日別アーカイブ: 2020年2月6日

GS科 SSHオープン講座「蛍光顕微鏡組立体験実習・講義」

1/31・2/1と 東北大学大学院医工学研究科より沼山恵子准教授をお招きして、1~3年生の希望者を対象に「蛍光顕微鏡組立体験実習」を行いました。これは自分達で蛍光顕微鏡を組み立てて、生物図録でよく見る蛍光を撮影するというものです。

蛍光顕微鏡とは、試料からの蛍光を観察する顕微鏡で、PCに画像を取り込んで観察することができ、生物学・医学における研究、臨床検査などに用いられます。今回行った顕微鏡を組立てるという実習を高等学校で行うのは、全国でも類がないことです。

1/24には、よく生物の授業で使う光学顕微鏡を分解し、実際に組み立てに使うパーツを扱いながら、どのような役割を持つかを考える事前レクチャーを受けた後、光軸を合わせたりするのに一時間かけて、通常の光学顕微鏡を組み立てました。

そして、1/31には沼山先生と一緒に蛍光顕微鏡を組み立てる実習を行いました。

 

 

その後、線虫とボルボックスのプレパラートを作成して、生きたままの観察を行いました。

 

 

(落射照明でのボルボックスの観察)

(偏射照明でのボルボックスの観察)

(透過照明でのボルボックスの観察)

そして2/1は蛍光観察を行いました。可視光観察用から蛍光観察用に、ミラーユニットやフィルターを目的に応じて交換します。

 

(ボルボックスの自家蛍光)

(哺乳類培養細胞の細胞骨格の蛍光染色)

(蛍光染色の合成写真【緑:細胞骨格,赤:核】)

事前講義を含めると3日間で延べ7時間にわたる実習でしたが、何気なく使っている実験器具や教科書の写真がどのように撮影されたかという原理を考える良いきっかけになったようです。

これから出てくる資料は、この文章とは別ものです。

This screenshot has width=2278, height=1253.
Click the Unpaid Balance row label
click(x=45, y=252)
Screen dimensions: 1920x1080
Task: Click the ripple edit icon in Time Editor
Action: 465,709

知りたいことを調べることのできる道具がなければ、それを調べられる道具を誰かが作るのを待つのではなく、自らその道具を作ることも大切です。今回使用したパーツ類の一部は、実際に研究の現場で知りたい情報を得るために、顕微鏡システムを構築するときに使用されるものと同じです。本校では、これまで、分野横断型の様々なプログラムを実施してきましたが、今回の「物理と生物をつなぐ工学的実習」を通じて、それらの基礎となる広範囲な思考力の育成と、研究活動の基礎となる工学的素養を身につけられたと思います。